Major Features and Improvements

  • Add a TFMA unit test library for unit testing your the exported model and associated metrics computations.
  • Add tfma.export.make_export_strategy which is analogous to tf.contrib.learn.make_export_strategy.
  • Add tfma.exporter.FinalExporter and tfma.exporter.LatestExporter which are analogous to tf.estimator.FinalExporter and tf.estimator.LastExporter.
  • Add tfma.export.build_parsing_eval_input_receiver_fn which is analogous to tf.estimator.export.build_parsing_serving_input_receiver_fn.
  • Add integration testing for DNN-based estimators.
  • Add new post export metrics:
    • AUC (tfma.post_export_metrics.post_export_metrics.auc)
    • Precision/Recall at K (tfma.post_export_metrics.post_export_metrics.precision_recall_at_k)
    • Confusion matrix at thresholds (tfma.post_export_metrics.post_export_metrics.confusion_matrix_at_thresholds)

Bug fixes and other changes

  • Peak memory usage for large DataFlow jobs should be lower with a fix in when we compact batches of metrics during the combine phase of metrics computation.
  • Remove batch size override in chicago_taxi example.
  • Added dependency on protobuf>=3.6.0<4 for protocol buffers.
  • Updated SparseTensor code to work with SparseTensors of any dimension.
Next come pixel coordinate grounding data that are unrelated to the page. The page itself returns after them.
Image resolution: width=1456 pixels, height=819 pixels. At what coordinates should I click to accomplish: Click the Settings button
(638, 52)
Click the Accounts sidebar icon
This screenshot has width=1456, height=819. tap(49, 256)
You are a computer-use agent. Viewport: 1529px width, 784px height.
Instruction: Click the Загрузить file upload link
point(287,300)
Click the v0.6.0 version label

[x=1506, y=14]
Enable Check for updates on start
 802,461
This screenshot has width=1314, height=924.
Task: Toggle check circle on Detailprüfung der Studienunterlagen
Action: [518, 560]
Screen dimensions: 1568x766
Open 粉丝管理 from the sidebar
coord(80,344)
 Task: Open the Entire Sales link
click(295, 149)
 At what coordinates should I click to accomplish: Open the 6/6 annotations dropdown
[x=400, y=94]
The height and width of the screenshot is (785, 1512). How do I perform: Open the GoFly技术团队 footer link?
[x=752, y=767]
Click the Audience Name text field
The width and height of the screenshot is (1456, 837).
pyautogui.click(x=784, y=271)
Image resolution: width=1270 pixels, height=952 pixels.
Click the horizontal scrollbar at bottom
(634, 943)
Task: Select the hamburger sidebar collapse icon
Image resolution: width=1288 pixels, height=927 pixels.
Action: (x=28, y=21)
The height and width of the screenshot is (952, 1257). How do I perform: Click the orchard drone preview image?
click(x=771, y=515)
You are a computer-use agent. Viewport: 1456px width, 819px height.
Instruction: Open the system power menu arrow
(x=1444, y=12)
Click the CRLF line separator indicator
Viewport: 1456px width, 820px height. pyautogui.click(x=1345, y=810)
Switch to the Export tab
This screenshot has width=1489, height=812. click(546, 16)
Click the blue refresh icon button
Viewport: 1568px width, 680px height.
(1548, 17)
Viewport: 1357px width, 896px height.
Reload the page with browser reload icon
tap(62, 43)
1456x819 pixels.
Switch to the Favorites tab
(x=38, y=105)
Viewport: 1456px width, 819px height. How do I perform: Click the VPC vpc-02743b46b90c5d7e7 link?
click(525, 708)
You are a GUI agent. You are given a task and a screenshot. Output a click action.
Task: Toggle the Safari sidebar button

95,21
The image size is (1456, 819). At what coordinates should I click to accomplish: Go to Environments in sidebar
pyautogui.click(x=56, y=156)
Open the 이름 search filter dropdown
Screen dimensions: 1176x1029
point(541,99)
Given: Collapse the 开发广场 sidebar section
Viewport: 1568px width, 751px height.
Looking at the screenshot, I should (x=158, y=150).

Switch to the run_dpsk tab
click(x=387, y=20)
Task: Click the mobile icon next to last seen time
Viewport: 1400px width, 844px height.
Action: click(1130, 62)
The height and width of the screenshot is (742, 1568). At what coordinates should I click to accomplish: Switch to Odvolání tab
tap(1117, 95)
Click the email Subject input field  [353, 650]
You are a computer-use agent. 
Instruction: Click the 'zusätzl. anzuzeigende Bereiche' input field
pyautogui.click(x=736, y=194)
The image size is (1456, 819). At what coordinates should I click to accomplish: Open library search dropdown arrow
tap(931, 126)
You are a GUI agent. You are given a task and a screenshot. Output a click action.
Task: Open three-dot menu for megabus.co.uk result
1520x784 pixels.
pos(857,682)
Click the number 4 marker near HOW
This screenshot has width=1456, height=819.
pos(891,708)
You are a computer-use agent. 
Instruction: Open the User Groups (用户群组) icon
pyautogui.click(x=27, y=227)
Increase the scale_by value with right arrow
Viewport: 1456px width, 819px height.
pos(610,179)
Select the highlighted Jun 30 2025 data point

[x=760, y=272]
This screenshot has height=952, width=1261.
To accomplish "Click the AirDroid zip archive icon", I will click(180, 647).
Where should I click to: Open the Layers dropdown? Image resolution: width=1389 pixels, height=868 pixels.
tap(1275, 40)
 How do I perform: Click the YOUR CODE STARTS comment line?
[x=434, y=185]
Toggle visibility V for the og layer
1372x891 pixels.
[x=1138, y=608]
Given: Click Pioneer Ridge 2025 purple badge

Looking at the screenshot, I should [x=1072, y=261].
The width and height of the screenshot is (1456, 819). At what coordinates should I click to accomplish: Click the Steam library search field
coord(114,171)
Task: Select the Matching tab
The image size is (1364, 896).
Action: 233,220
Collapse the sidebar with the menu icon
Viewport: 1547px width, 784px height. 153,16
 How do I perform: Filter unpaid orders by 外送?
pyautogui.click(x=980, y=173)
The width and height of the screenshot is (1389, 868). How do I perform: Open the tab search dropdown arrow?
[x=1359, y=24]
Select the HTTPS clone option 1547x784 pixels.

Previously on SparseTensors with dimension 2 (batch_size x values) were supported in the features dictionary.
  • Updated code to work with SparseTensors and dense Tensors of variable lengths across batches.

Breaking changes

  • EvalSavedModels produced by TFMA 0.6.0 will not be compatible with later versions due to the following changes:
    • EvalSavedModels are now written out with a custom "eval_saved_model" tag, as opposed to the "serving" tag before.
    • EvalSavedModels now include version metadata about the TFMA version that they were exported with.
  • Metrics and plot outputs now are converted into proto and serialized. Metrics and plots produced by TFMA 0.6.0 will not be compatible with later versions.
  • Requires pre-installed TensorFlow >=1.9,<2.
  • TFMA now uses the TensorFlow Estimator functionality for exporting models of different modes behind the scenes. There are no user-facing changes API-wise, but EvalSavedModels produced by earlier versions of TFMA will not be compatible with this version of TFMA.
  • tf.contrib.learn Estimators are no longer supported by TFMA. Only tf.estimator Estimators are supported.
  • Metrics and plot outputs now include version metadata about the TFMA version that they were exported with. Metrics and plots produced by earlier versions of TFMA will not be compatible with this version of TFMA.

Deprecations

Release 0.6.0

  • Initial release of TensorFlow Model Analysis.